** 本文ブロック **

►

# SqueezeNet for MNIST
# 2018/08/02 by marsee
# Keras / Tensorflowで始めるディープラーニング入門 https://qiita.com/yampy/items/706d44417c433e68db0d
# のPythonコードを再利用させて頂いている
# https://www.kaggle.com/somshubramajumdar/squeezenet-for-mnist (Apache License 2.0)を引用して
# Keras 2に変更し独自のコードを加えた
import keras
from keras.datasets import mnist
from keras import backend as K
import pandas as pd
import numpy as np
from keras.models import Model, Input
from keras.layers import Dense, Dropout, Flatten, Concatenate
from keras.layers import Conv2D, MaxPooling2D, Activation, AveragePooling2D
import keras.utils.np_utils as kutils
batch_size = 128
num_classes = 10
epochs = 5
img_rows, img_cols = 28, 28
(x_train, y_train), (x_test, y_test) = mnist.load_data()
#Kerasのバックエンドで動くTensorFlowとTheanoでは入力チャンネルの順番が違うので場合分けして書いています
if K.image_data_format() == 'channels_first':
x_train = x_train.reshape(x_train.shape[0], 1, img_rows, img_cols)
x_test = x_test.reshape(x_test.shape[0], 1, img_rows, img_cols)
input_shape = (1, img_rows, img_cols)
else:
x_train = x_train.reshape(x_train.shape[0], img_rows, img_cols, 1)
x_test = x_test.reshape(x_test.shape[0], img_rows, img_cols, 1)
input_shape = (img_rows, img_cols, 1)
x_train = x_train.astype('float32')
x_test = x_test.astype('float32')
x_train /= 255
x_test /= 255
print('x_train shape:', x_train.shape)
print(x_train.shape[0], 'train samples')
print(x_test.shape[0], 'test samples')
y_train = y_train.astype('int32')
y_test = y_test.astype('int32')
y_train = keras.utils.np_utils.to_categorical(y_train, num_classes)
y_test = keras.utils.np_utils.to_categorical(y_test, num_classes)
# Setup of SqueezeNet (http://arxiv.org/abs/1602.07360), which offers similar performance
# to AlexNet, while using drastically fewer parameters. Tested on CIFAR10, it also performs
# well on MNIST problem
# Uses the latest keras 1.0.2 Functional API
input_layer = Input(shape=(28, 28, 1), name="input")

◄

** データ部 **
►

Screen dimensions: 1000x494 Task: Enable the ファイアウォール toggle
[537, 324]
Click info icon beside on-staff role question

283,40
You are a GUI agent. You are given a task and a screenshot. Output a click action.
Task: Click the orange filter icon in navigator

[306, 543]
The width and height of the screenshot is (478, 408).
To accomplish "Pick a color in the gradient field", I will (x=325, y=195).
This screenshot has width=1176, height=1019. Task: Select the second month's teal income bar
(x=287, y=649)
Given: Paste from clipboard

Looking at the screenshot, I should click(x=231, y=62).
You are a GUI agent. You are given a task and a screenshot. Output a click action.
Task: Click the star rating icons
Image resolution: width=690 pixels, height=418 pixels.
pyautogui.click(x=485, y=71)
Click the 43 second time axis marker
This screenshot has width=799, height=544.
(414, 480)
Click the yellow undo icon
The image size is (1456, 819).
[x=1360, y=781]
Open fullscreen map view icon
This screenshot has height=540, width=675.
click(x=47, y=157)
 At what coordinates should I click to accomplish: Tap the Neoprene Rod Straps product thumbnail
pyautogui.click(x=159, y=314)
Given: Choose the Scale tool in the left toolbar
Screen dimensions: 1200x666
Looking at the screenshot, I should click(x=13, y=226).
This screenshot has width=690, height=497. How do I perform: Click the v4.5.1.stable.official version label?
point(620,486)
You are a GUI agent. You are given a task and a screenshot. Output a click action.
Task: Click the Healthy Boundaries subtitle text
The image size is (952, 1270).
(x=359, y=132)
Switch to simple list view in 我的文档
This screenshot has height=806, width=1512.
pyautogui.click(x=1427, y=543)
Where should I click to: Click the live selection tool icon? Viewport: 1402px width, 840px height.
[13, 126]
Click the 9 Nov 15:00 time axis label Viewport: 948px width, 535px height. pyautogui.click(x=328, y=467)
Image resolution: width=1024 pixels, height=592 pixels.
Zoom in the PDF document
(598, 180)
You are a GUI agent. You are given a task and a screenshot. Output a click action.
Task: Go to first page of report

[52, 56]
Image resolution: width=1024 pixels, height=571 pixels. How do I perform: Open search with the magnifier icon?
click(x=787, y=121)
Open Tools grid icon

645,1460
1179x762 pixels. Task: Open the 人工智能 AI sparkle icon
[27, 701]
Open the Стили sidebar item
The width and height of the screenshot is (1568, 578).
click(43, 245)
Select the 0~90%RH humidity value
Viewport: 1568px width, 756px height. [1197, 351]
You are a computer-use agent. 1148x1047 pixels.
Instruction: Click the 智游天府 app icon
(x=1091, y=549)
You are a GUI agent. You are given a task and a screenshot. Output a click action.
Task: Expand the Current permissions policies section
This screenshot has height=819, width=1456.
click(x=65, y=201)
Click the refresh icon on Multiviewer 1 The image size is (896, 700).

◄

** 課題内容 **
本文ブロックにあるMNIST向けSqueezeNetのPythonコードを、最終行の次から書き進めよ。

** 解答 **
#conv 1
conv1 = Conv2D(96, (3, 3), padding="valid", kernel_initializer="glorot_uniform", strides=(2, 2))(input_layer)
relu1 = Activation(activation='relu')(conv1)
#maxpool 1
maxpool1 = MaxPooling2D(pool_size=(2,2))(relu1)
#fire 1
fire2_squeeze = Conv2D(16, (1, 1), padding="same", kernel_initializer="glorot_uniform")(maxpool1)
relu2_squeeze = Activation(activation='relu')(fire2_squeeze)
fire2_expand1 = Conv2D(64, (1, 1), padding="same", kernel_initializer="glorot_uniform")(relu2_squeeze)
relu2_expand1 = Activation(activation='relu')(fire2_expand1)
fire2_expand2 = Conv2D(64, (3, 3), padding="same", kernel_initializer="glorot_uniform")(relu2_squeeze)
relu2_expand2 = Activation(activation='relu')(fire2_expand2)
merge1 = Concatenate()([relu2_expand1, relu2_expand2])
fire2 = Activation("linear")(merge1)
#fire 2
fire3_squeeze = Conv2D(16, (1, 1), padding="same", kernel_initializer="glorot_uniform")(fire2)
relu3_squeeze = Activation(activation='relu')(fire3_squeeze)
fire3_expand1 = Conv2D(64, (1, 1), padding="same", kernel_initializer="glorot_uniform")(relu3_squeeze)
relu3_expand1 = Activation(activation='relu')(fire3_expand1)
fire3_expand2 = Conv2D(64, (3, 3), padding="same", kernel_initializer="glorot_uniform")(relu3_squeeze)
relu3_expand2 = Activation(activation='relu')(fire3_expand2)
merge2 = Concatenate()([relu3_expand1, relu3_expand2])
fire3 = Activation("linear")(merge2)
#fire 3
fire4_squeeze = Conv2D(32, (1, 1), padding="same", kernel_initializer="glorot_uniform")(fire3)
relu4_squeeze = Activation(activation='relu')(fire4_squeeze)
fire4_expand1 = Conv2D(128, (1, 1), padding="same", kernel_initializer="glorot_uniform")(relu4_squeeze)
relu4_expand1 = Activation(activation='relu')(fire4_expand1)
fire4_expand2 = Conv2D(128, (3, 3), padding="same", kernel_initializer="glorot_uniform")(relu4_squeeze)
relu4_expand2 = Activation(activation='relu')(fire4_expand2)
merge3 = Concatenate()([relu4_expand1, relu4_expand2])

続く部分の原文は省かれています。